The surgical handling of subaxial disease in RA is usually performed through anterior decompression and stabilization. In specific cases where there's mobile atlantoaxial instability associated to significant subaxial disease, anterior atlantoaxial fixation avoids the morbidity of a second posterior approach. Max Aebi, et al. [31] described the atlantoaxial fixation technique through the anterior insertion of transarticular screws, providing satisfactory biomechanical results. In that way, the use of this technique allows the treatment of atlantoaxial instability and subaxial disease through a single anterior route, thus avoiding the additional damage from a posterior approach, like prone position and posterior muscle-ligament lesion. (Figure 4 and Figure 5).
Figure 4: Profile radiography (A), flexoextention radiography (B and C) and sagittal acquisition of NMR weighed in T2 (D) preoperative of a patient with RA Ranawat I, showing mobile atlantoaxial instability associated to subaxial instability with typical "staircase" malformation. View Figure 4
Figure 5: Profile radiography. (A) transoral radiography; (B) and TC with coronal reconstruction; (C) postoperative of the same patient, illustrating the surgical treatment performed with anterior trans articular atlantoaxial arthrodesis for the treatment of atlantoaxial instability associated to decompressive corpectomy with anterior arthrodesis for the treatment of subaxial instability.

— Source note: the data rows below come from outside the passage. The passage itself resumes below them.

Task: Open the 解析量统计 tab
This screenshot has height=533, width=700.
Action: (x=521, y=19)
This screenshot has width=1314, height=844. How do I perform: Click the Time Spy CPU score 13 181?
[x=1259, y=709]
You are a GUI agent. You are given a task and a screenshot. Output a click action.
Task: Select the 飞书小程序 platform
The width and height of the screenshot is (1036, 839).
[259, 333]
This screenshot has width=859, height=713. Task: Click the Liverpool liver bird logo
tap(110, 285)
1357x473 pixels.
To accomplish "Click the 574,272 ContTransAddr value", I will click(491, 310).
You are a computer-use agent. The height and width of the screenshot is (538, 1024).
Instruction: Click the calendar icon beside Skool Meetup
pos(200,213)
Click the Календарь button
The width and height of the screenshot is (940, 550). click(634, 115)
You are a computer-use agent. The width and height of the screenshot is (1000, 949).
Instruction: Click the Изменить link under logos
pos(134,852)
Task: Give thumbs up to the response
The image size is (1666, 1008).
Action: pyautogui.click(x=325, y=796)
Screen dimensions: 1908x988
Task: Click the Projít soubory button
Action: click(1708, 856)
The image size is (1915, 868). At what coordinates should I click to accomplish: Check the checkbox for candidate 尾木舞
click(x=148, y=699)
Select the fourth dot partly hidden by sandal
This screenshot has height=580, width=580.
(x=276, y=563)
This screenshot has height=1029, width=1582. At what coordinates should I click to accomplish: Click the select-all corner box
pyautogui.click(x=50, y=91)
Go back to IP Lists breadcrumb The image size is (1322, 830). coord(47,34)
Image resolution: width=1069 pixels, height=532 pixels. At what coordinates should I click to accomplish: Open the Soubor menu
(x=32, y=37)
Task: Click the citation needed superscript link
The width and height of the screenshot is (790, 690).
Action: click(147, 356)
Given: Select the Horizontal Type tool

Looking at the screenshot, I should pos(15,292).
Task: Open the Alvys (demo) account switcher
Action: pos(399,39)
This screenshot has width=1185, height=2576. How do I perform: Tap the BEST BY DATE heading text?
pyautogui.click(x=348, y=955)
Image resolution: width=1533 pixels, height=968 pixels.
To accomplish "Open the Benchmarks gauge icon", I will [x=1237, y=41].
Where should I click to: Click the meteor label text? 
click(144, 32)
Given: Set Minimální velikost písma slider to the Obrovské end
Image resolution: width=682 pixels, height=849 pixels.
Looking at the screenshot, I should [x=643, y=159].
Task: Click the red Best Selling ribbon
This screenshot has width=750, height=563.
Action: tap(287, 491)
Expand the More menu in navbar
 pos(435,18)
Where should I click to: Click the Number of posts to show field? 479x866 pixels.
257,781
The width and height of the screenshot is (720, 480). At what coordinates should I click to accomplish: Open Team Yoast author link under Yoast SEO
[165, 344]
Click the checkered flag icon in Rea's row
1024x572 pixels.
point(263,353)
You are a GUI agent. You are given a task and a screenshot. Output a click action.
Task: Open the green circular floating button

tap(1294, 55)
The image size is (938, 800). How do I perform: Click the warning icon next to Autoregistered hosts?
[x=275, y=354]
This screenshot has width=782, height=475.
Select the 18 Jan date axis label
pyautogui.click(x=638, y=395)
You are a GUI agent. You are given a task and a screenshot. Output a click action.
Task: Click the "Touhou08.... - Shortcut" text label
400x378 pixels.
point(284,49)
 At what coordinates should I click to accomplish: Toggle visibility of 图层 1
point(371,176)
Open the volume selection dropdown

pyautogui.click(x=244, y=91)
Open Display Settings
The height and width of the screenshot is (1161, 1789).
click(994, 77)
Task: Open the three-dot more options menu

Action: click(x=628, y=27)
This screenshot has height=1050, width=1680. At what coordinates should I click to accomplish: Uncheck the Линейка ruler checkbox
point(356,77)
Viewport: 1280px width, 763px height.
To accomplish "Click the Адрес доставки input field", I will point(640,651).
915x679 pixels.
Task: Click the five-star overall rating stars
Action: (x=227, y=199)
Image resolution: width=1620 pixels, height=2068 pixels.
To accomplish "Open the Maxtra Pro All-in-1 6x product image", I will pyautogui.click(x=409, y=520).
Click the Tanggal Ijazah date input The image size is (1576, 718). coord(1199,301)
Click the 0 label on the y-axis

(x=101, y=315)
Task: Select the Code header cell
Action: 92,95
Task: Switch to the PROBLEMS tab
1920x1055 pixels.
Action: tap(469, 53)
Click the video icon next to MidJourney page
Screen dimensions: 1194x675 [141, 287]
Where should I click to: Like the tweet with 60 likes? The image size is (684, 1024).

View Figure 5
Some algorithms were created to guide the therapeutic planning of these patients [32]; However, the emergence of new knowledge about the pathophysiology of the disease and the development of new surgical techniques such as those described above allowed different strategies, resulting in more benefits and less morbidity for the patients. Thus, we are proposing a new therapeutic algorithm, as illustrated in Figure 6.
Figure 6: Therapeutic algorithm to RA of CVJ. View Figure 6
CVJ is commonly affected in RA. It might be asymptomatic, but it might cause cervical pain and neurological function deterioration. The presence of myelopathy is usually related to the advanced disease, being associated to an early death if a surgical intervention isn't performed. The surgical treatment is well indicated for patients with early neurological symptoms and for those that suffer from refractory pain to nonsurgical measures. There is still no clear answer to whether the prophylactic surgery for asymptomatic patients and surgical treatment for terminal patients are well indicated, so it is necessary to perform additional studies and to seek for better evidence. We presented a new therapeutic algorithm to handle CVJ impairment in RA.